From October 17, 2025, to March 2, 2026, the Fondation Louis Vuitton in Paris will host one of the most ambitious exhibitions in its recent history: a comprehensive retrospective dedicated to Gerhard Richter, a pivotal figure in contemporary art and one of the most influential artists of the last century. Born in Dresden in 1932, Richter lived through the major political and cultural events of postwar Europe. In 1961, he escaped from East Germany and settled in Düsseldorf, a move that profoundly shaped his artistic vision. Years later, he established himself in Cologne, the city where he continues to live and work.

Gerhard Richter, Tisch, 1962 (CR 1), Private Collection © Gerhard Richter 2025 (18102025) | Photo credit: © Jennifer Bornstein.
True to its mission of celebrating the great artistic voices of the 20th and 21st centuries, the Foundation—which in recent years has dedicated solo exhibitions to names such as Jean-Michel Basquiat, Joan Mitchell, Mark Rothko, and David Hockney—is this time devoting all of its exhibition spaces to Richter. The result is an immersive journey that offers a panoramic view of more than six decades of his work: from his early figurative pieces based on family and press photographs to the monumental abstractions that have earned him international acclaim.
The exhibition highlights not only the breadth of media Richter has explored—painting, drawing, manipulated photography, glass, and new materials—but also the coherence of a body of work that, despite its stylistic diversity, maintains as its central focus a critical reflection on image, memory, and perception. Presented with a carefully articulated chronological approach, the exhibition allows visitors to follow the evolution of an artist who has questioned the boundaries between reality and representation, between gesture and chance, between the visible and the hidden.

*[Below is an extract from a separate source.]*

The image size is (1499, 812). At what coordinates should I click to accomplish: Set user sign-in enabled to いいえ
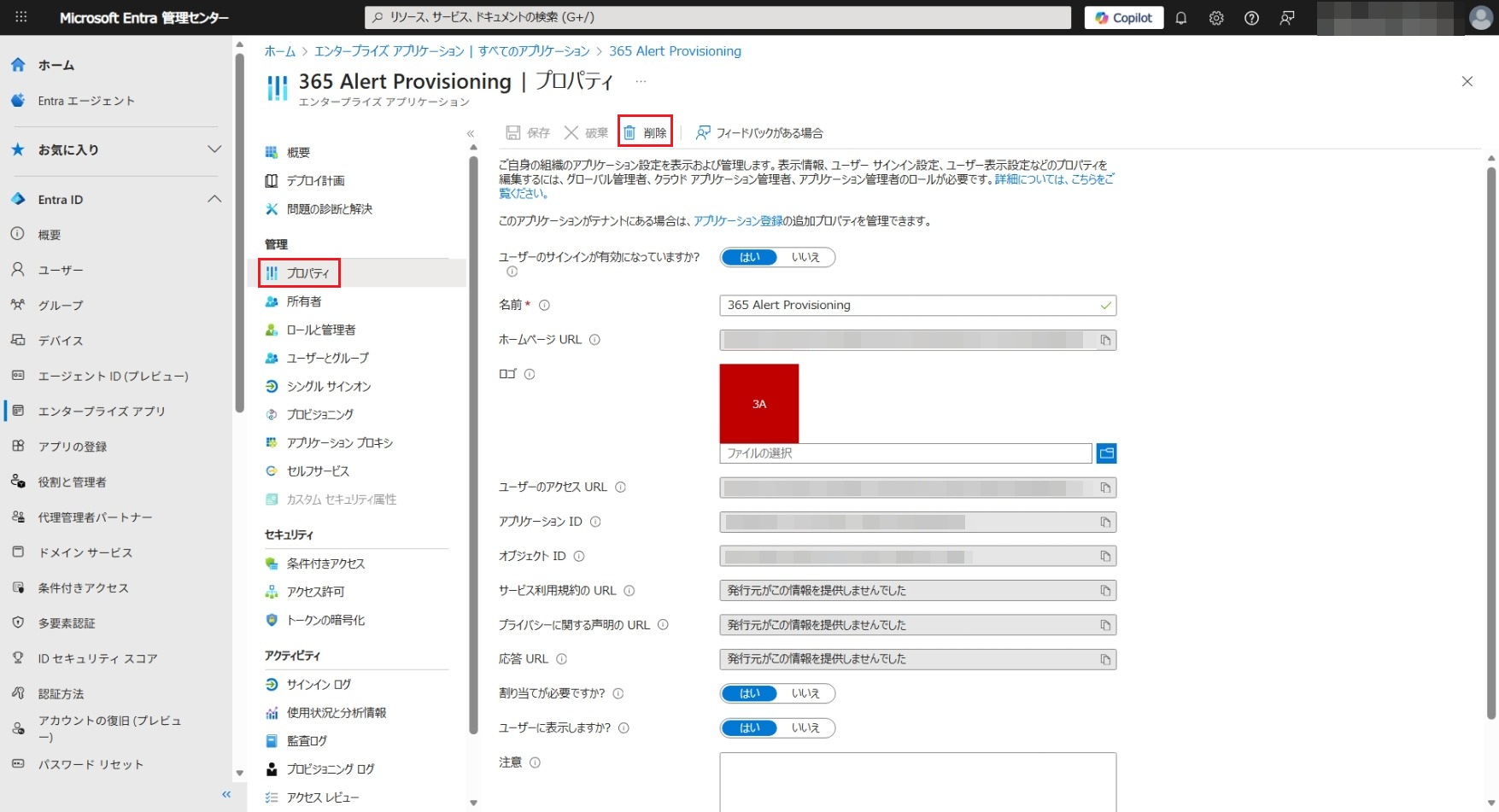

Gerhard Richter, 4900 colors, 2007. Lacquer on Alu Dibond, Fondation Louis Vuitton, Paris © Gerhard Richter 2025 | Photo credit: © Primae / Louis Bourjac.
With this retrospective, the Fondation Louis Vuitton reaffirms its role as a key institution in the dissemination of international contemporary art, offering a unique opportunity to rediscover a creator whose work continues to challenge our way of looking at the world.
On numerous occasions, Richter has flirted with banality, and even kitsch or sentimentality, always exploring that edge where emotion and detachment meet. Among his most emblematic pieces is Uncle Rudi (1965), where the artist portrays his uncle in uniform with an awkward smile, frozen in a moment that reveals as much as it conceals. The work functions as a haunting reminder of German history and, at the same time, as an example of the calculated coldness with which Richter revisits the intimate.
Meticulous and almost obsessive in his inclination to classify, enumerate, and archive, Richter has spent decades organizing his work into thematic categories and compiling thousands of visual references in his monumental Atlas. It is no surprise, then, that he has been the subject of numerous retrospectives and reinterpretations. Each has told a different story: one need only recall the 2020 exhibition at the Metropolitan Museum of Art in New York, which barely had time to open before being shut down by the outbreak of the pandemic. As is always the case with Richter, every exhibition is just one possible version, another way of looking at a universe in perpetual motion.

Gerhard Richter, Lila, 1982 (CR 494) Fondation Louis Vuitton, Paris | © Gerhard Richter 2025 Photo credit: © Primae / Louis Bourjac.
Gerhard Richter was already featured in the inaugural exhibition of the Fondation Louis Vuitton in 2014, which showcased a significant selection of works from the museum's collection. A decade later, the Parisian institution pays tribute to the artist with an exceptional retrospective, unprecedented in its scale and the span of time it covers. With 275 pieces created between 1962 and 2024, the exhibition offers an extraordinarily comprehensive overview of Richter's evolution over more than sixty years of work.